Tarefa proposta: Retome o texto sobre Konstantin e a fé religiosa e dê continuidade a ele logo depois da última frase apresentada.

Trecho selecionado:
------------------------

Em nossos diálogos Konstantin sempre se definiu como ateu, Confessou sempre angústia existencial ocasionada pela falta do que ele próprio definia como “fé religiosa.” Percebia-se nele um desejo enorme de possuir uma fé contrita nas divindades religiosas instituídas, mas ao mesmo tempo uma absoluta impossibilidade dessa crença, devido às suas elucubrações de pensador racionalista. Percorreu uma longa caminhada em busca da fé.
CONTRADITÓRIO
Ousamos analisar que Konstantin era contraditório ao julgar-se ateu, na medida em que a sua vida, o seu discurso, as suas ações e as práticas das suas múltiplas profissões, o modo de se relacionar com os semelhantes, demonstraram a presença dentro dele do que os religiosos poderiam denominar Deus. Há nele uma identidade flagrante com essa força contida que chama de “Vasos Comunicantes” e sua vida nada mais é do que o espelho de uma vida verdadeiramente útil e cristã.
Poucos são os cristãos que se dedicaram com tanto empenho à reflexão sobre os dogmas e preceitos da Igreja católica. Konstantin conheceu a Bíblia, a Filosofia cristã e emprestou a sua inteligência a essa reflexão. Não se negando ao diálogo com os escritos sagrados, levou-os incansavelmente para as telas.
A ARTE
Grande parte dos seus temas sairá das páginas do Novo e Antigo Testamentos: a Via-Sacra, as Santas Ceias, Santos, Os Pecados Capitais, parte da Auto-retratologia composta com figurações de anjos, Evas, Jonas e a baleia e mais. Dos textos religiosos retirou e trabalhou os conceitos que considerava essenciais à harmonia, à boa convivência humana, à paz, por ex: a omissão, a traição, a violência, a justiça, o pecado, o Bem e o Mal.

------------------------

Material extraído:
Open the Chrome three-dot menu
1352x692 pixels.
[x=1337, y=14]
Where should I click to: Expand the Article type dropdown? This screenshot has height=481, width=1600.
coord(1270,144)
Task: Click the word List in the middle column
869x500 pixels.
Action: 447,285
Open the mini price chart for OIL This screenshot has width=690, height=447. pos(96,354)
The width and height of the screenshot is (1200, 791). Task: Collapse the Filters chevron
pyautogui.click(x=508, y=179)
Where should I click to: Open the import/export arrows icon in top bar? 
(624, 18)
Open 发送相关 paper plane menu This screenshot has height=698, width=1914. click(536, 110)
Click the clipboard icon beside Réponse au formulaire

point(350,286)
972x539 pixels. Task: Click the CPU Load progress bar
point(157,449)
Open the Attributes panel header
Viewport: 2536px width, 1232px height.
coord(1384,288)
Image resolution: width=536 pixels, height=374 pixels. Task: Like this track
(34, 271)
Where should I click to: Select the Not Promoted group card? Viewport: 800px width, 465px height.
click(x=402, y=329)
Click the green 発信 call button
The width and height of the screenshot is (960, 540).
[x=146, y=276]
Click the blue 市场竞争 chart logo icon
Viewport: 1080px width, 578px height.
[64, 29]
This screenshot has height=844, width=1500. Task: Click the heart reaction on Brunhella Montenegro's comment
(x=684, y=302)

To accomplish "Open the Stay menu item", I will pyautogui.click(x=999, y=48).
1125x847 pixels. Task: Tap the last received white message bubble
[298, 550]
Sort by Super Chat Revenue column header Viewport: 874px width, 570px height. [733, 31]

------------------------

Resposta da tarefa:
Sua forma crítica valorizou sempre a inteligência do espectador. Apesar da grande admiração em torno de sua pessoa, Konstantin nunca se fechou numa ilha de artes plásticas. Foi uma pessoa plena de simpatia, acessível, generosa.
A DOENÇA
Com 86 anos de idade, foi acometido de um AVC que lhe dificultou os movimentos e lhe roubou a voz. Ele que tanto gostava da palavra e a usava com sabedoria, foi se recuperando nos passeios pela sua biblioteca, pelo seu imenso atelier, onde muito produzira e no jardim de exóticas árvores da sua casa, sob os olhos cuidadosos da sua querida Yedde e da cidade que sempre o amou como a um filho especial. No entanto é acometido de novo AVC, desta vez, mais devastador e se vê instalado por meses num hospital; a Santa Casa onde trabalhou por 4 décadas.
DESPEDIDA
Hoje 21 de março, Konstantin decidiu por um fim nesta situação incômoda e partiu para a longa viagem. Como um bom marinheiro que sempre sonhou ser, levantou-se do leito e recolheu as âncoras. Abriu velas e braços, estufou o peito. Sorveu o ar da vastidão, desprendeu-se da terra e se encaminhou para a travessia definitiva. Ficamos todos muito tristes, mas tentando nos conformar, lembramos que ele nos deixou um rico legado; as suas imagens fortes e significativas.
A CAMINHO DO MAR
Diante delas, será necessário refletir que não somos nós que efetivamente olhamos as imagens, são elas que nos olham e observam. Elas sobrevivem a nós. Nós passamos e as imagens que ficam e permanecem, falam por nós.
Nós temos as imagens de Konstantin, elas falam por Konstantin e assim aquietam o nosso coração. Vai Konstantin, para o mar que tanto desejou e que te espera.
Lá estão os azuis, mais azuis, lá está a claridade do sol que tão bem soube adivinhar e registrar nas suas telas, lá estão as cores em seu estado absoluto. Vá e se inunde nelas.
Vá com a certeza de que o seu talento e a sua obra nos concederam o dom de poder elevar os olhos.
(*) Felicidade Patrocínio é artista plástica, membro da Associação dos Artistas Plásticos, da Academia Feminina de Letras e do Instituto Histórico e Geográfico de Montes Claros. É uma estudiosa da obra e da pessoa do médico e artista Konstantin Christoff, que morreu na tarde da última segunda-feira, 21.